Nie od dziś wiadomo, że Fernando Alonso postanowił wpisać się na wieki do historii motorsportu poprzez zdobycie potrójnej korony. GP Monako, Indy 500 i 24 godziny Le Mans. Pierwszy punkt jest już odfajkowany, ale co z resztą? Nie będzie łatwo.
Potrójna korona to wyczyn, którego udało się dokonać do tej pory tylko jednemu zawodnikowi – Grahamowi Hillowi. Brytyjczyk po raz pierwszy wygrał Grand Prix Monako w 1963 roku, trzy lata później zwyciężył w Indianapolis, zaś korona dopełniła się w 1972 roku, kiedy to Hill triumfował wyścigu 24 godziny Le Mans. Zaledwie dwunastu zawodników zaliczyło dwa etapy korony. Przewijają się wśród nich takie nazwiska, jak Bruce McLaren, Jim Clark, Emerson Fittipaldi, Jacques Villeneuve, czy też Juan Pablo Montoya, który jest jedynym aktywnym zawodnikiem z tego grona.
Jak sprawa wygląda w przypadku Fernando Alonso? Hiszpan do tej pory wykonał tylko jeden krok układanki, kiedy to w 2006 roku po raz pierwszy wygrał Grand Prix Monako Formuły 1. Fani motorsportu z pewnością dobrze pamiętają tamten weekend wyścigowy. Podczas kwalifikacji Michael Schumacher celowo zaparkował bolid dwa zakręty przed metą w końcówce sesji, aby uniemożliwić walkę o pole position Alonso. Jak się skończyła cała sprawa? Fernando wygrał nie tylko w Monte Carlo, notował wtedy serię czterech zwycięstw z rzędu i był absolutnym dominatorem.

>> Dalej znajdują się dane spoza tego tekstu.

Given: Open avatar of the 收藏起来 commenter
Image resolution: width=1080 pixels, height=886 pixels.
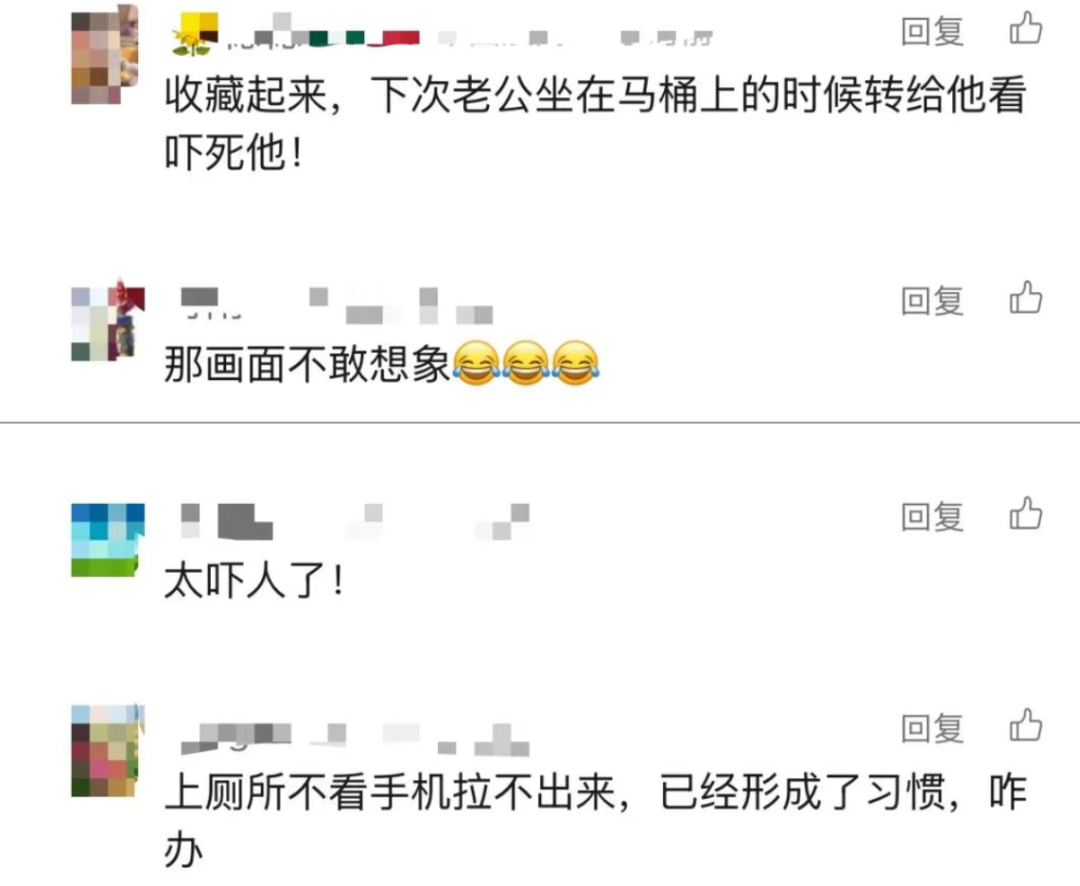Looking at the screenshot, I should pyautogui.click(x=105, y=55).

Kiedy w 2015 roku Hiszpan dołączył do zespołu McLaren Honda szybko stało się jasnym, że nie ma tam szans na walkę o jakiekolwiek czołowe pozycje. W trakcie trzech sezonów Alonso wycofywał się z wyścigów aż 17 razy! Taka sytuacja sprawiła, że bohater naszej opowieści zaczął myśleć o nowych wyzwaniach. Tak oto w ubiegłym roku Fernando postanowił odpuścić GP Monako i wystartował w Indianapolis 500. Wtedy wszystko stało się jasne, będzie atak na potrójną koronę.
Sprawa nie wygląda jednak tak kolorowo. Przecież start nie oznacza od razu zwycięstwa. W Indy 500 zespół McLaren-Honda-Andretti również miał sporo problemów. Pomimo startu z dobrej, 5. pozycji, wszystko ostatecznie skończyło się grubo poniżej oczekiwań, bo na miejscu 24. Na początku tego roku Fernando ogłosił, że wystartuje w czerwcowym wyścigu 24 godziny Le Mans. W celu przygotowania Hiszpan wziął już udział w słynnym wyścigu dobowym na amerykańskim torze Daytona International Speedway, gdzie po kolejnych problemach zajął wspólnie z Philipem Hansonem i Lando Norrisem 38. pozycję.
Wydaje się zatem, że droga Alonso po potrójną koronę na dobrą sprawę dopiero się zaczyna. Hiszpan robi szybkie zapoznanie, poznaje nowe samochody, nowe obiekty, prawidła nowych dyscyplin. Na ten moment wszystko idzie jak po grudzie, jednak zaczekajmy. Dajmy Fernando więcej czasu a kto wie, może wkrótce grono zdobywców potrójnej korony powiększy się o jedno nazwisko i Graham Hill nie będzie już odosobniony?